Site icon Archdiocese of Wellington

The 13th Sunday in Ordinary Time B


Wisdom 1:13-15; 2:23-24

This passage is addressed to socially marginalised Jews inAlexandria in Egypt just a few decades before the birth of Jesus. Life, not death, is God’s doing, and the life they have is lasting, for they are made ‘in the image of God’s ‘eternity.’ The Greek notion of immortality is extended to the Hebrew understanding of righteousness or justice. If their righteousness is of God, it too will last.

 

2 Corinthians 8:7, 9, 13-15

Paul’s praise of the Corinthian community is a little ironic. He has had to remind them that their knowledge and eloquence are God’s free gift and no reason for boasting. The generosity of God is the basis of his appeal for generosity towards the suffering community in Jerusalem.

 

Mark 5:21-43

In Mark’s gospel, we often encounter a story within a story.

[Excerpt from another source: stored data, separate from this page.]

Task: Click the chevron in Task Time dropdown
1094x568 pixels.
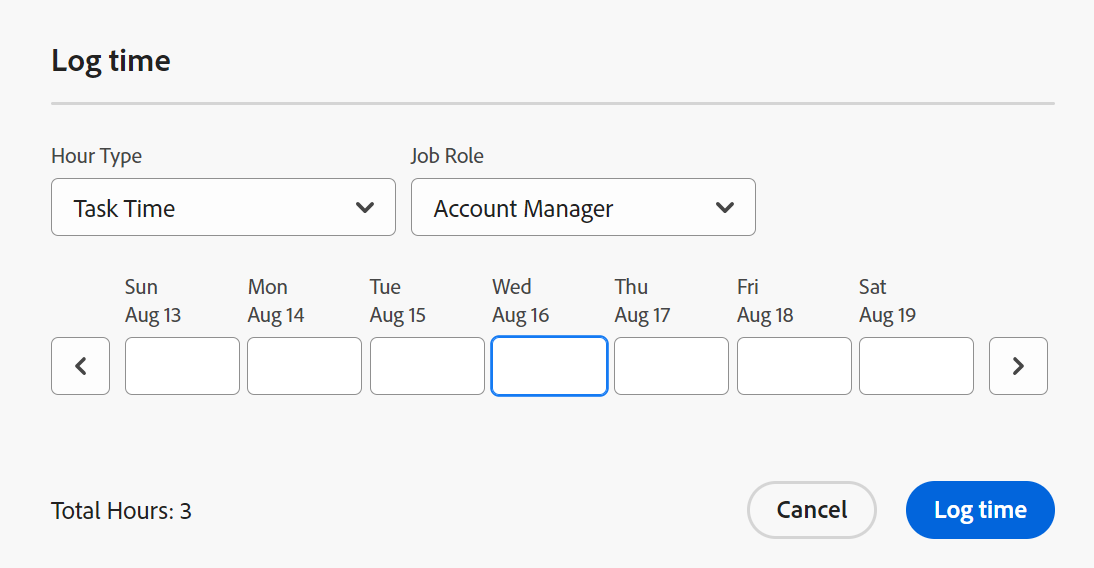Action: (365, 208)
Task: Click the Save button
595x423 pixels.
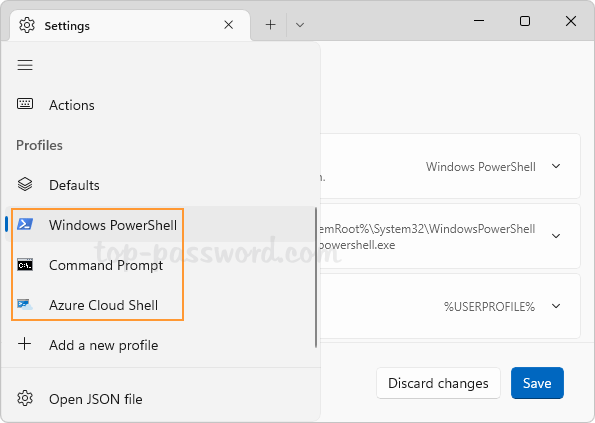Action: tap(537, 383)
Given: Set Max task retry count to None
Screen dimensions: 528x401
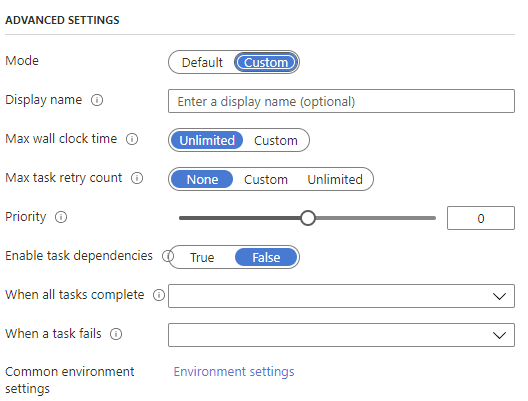Looking at the screenshot, I should point(202,179).
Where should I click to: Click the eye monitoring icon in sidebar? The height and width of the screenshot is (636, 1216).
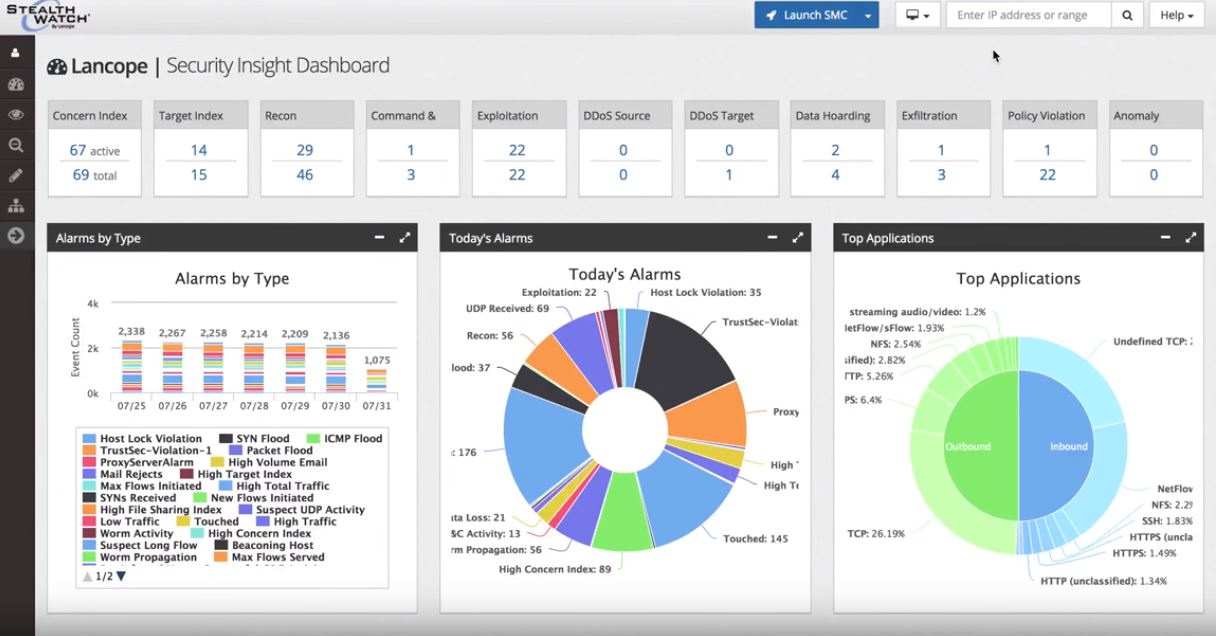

In Mark 5:21-43, the frame consists of the two-part story of the desperately ill 12-year-old daughter of Jairus, a synagogue official. Jairus falls at the feet of Jesus in an attitude of reverence and pleads with him to come and lay hands on her. Jesus is clearly known as a healer, one who can ‘save’ life.

The passage closes with the girl’s seeming death and restoration to life. In between, we have the story of an older woman, also seriously ill, possibly with a gynaecological problem: she has been haemorrhaging for 12 years.
The stories are linked in many ways, first by the repetition of the number 12 – a symbolic number in a Jewish context. Both the young Jewish girl and the older Jewish woman are in need of the saving power of God mediated through Jesus the healer.
Jairus’ daughter does not speak for herself. Like all young women of that culture, ill or not, she is dependent on the voice of her father. The older woman comes tentatively ‘from behind’. She speaks, but only to herself, as she touches Jesus’ cloak and experiences healing in her body. She is finally shamed into telling all. Like Jairus, she falls at the feet of Jesus.
Both women, young and old, are ‘daughters’ ofIsrael. Both are restored to health, one on account of her parents’ faith, the other on account of her own faith. Jesus the healer has embraced and responded to the pain of a woman alone on the one hand and of a family (mother, father and daughter) on the other.